Content starts
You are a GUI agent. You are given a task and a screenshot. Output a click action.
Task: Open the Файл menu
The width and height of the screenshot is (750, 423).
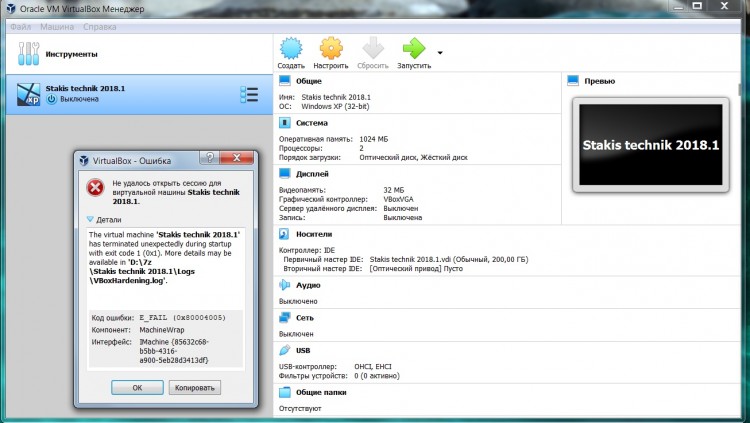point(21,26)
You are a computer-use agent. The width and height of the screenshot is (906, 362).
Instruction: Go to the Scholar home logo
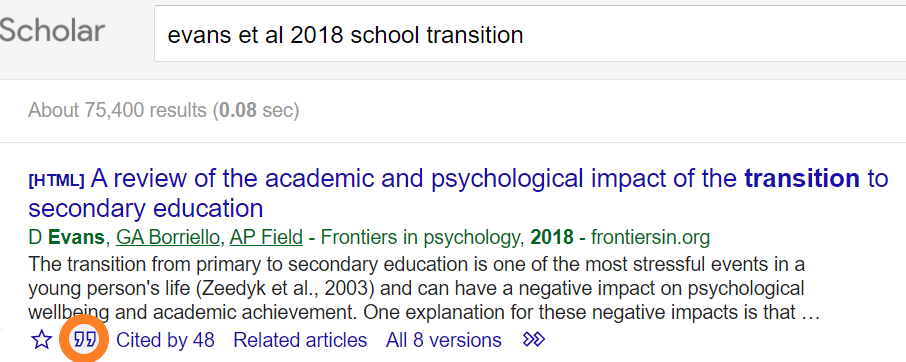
Content ends
### What you will do
In the copy, every entry must appear exactly as written, and no picture may appear.

### Result of this exercise
You are a GUI agent. You are given a task and a screenshot. Output a click action.
Task: Open the Файл menu
The width and height of the screenshot is (750, 423).
point(21,26)
You are a computer-use agent. The width and height of the screenshot is (906, 362).
Instruction: Go to the Scholar home logo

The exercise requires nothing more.